The absence of a critical review of information policy is a symptom; the problem might be that there seems to be no real constitutional debate in Sweden and the general courts usually tread very carefully when sensitive questions are at stake. This academic debate on how much powers court should be vested with, may sound like a luxury problem, considering much more troubling threats to the rule of law in countries where emergency laws are blatantly misused. It may also seem less important in the light of the economic debate on the Euro Corona-bond that is currently discussed and only partially concluded (in this Blog see e.g. Goldmann 2020), with no joint bonds so far and where regional, let alone global solidarity is on the verge of being put in Corona isolation. Still it is important for what it tells us about the idea of a common solidarity in Europe, where EU values are, or should be taken seriously. Corona and dealing with it do not occur in legal and political vacuum.
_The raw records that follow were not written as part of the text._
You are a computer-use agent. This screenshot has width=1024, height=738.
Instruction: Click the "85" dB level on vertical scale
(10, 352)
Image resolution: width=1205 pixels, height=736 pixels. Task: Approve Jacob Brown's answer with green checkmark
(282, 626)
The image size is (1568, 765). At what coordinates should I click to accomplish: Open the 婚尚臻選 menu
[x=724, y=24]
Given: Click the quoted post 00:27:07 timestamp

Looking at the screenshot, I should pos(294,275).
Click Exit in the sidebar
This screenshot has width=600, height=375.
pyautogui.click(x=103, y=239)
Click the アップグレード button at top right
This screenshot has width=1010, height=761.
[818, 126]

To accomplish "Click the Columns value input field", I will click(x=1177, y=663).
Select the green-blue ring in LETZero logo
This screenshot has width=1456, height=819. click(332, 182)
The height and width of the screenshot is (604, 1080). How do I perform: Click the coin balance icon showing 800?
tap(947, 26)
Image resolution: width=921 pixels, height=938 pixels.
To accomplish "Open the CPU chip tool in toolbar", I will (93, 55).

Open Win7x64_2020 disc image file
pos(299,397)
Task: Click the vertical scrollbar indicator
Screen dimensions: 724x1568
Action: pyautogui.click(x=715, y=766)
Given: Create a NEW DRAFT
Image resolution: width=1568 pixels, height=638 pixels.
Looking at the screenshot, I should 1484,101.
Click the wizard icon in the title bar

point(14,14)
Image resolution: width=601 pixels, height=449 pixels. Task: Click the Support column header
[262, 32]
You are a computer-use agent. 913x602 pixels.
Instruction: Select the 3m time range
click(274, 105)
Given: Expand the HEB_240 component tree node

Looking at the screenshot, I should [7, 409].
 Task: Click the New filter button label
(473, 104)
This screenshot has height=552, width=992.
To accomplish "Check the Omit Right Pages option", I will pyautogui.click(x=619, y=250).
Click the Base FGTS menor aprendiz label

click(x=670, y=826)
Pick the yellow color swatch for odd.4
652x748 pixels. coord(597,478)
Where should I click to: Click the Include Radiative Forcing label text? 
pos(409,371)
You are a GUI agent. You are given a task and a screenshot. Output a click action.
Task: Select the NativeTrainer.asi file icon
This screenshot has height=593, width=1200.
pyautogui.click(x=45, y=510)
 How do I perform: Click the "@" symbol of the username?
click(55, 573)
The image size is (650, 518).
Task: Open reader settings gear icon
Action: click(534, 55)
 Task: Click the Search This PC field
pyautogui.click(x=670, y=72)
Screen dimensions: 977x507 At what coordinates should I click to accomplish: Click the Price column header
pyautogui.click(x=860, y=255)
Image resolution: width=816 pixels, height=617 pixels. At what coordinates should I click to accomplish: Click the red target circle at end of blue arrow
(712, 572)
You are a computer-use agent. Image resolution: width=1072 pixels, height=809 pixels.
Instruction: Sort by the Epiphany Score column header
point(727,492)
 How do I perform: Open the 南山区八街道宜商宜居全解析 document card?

Despite the horrors of the Corona disease, and indeed in order to combat it efficiently as a society, Sweden requires a robust and healthy constitutional and democratic debate. Corona is a human disaster and the suffering it spreads has yet to be accounted for. It is also an unprecedented challenge to our political and constitutional institutions and our almost nonexistent public discourse. The former should encourage rather than subvert the latter. We do not want our democracy, in the sense of a society of free, engaged citizens and a responsive government, to fall victim to Covid-19 as well.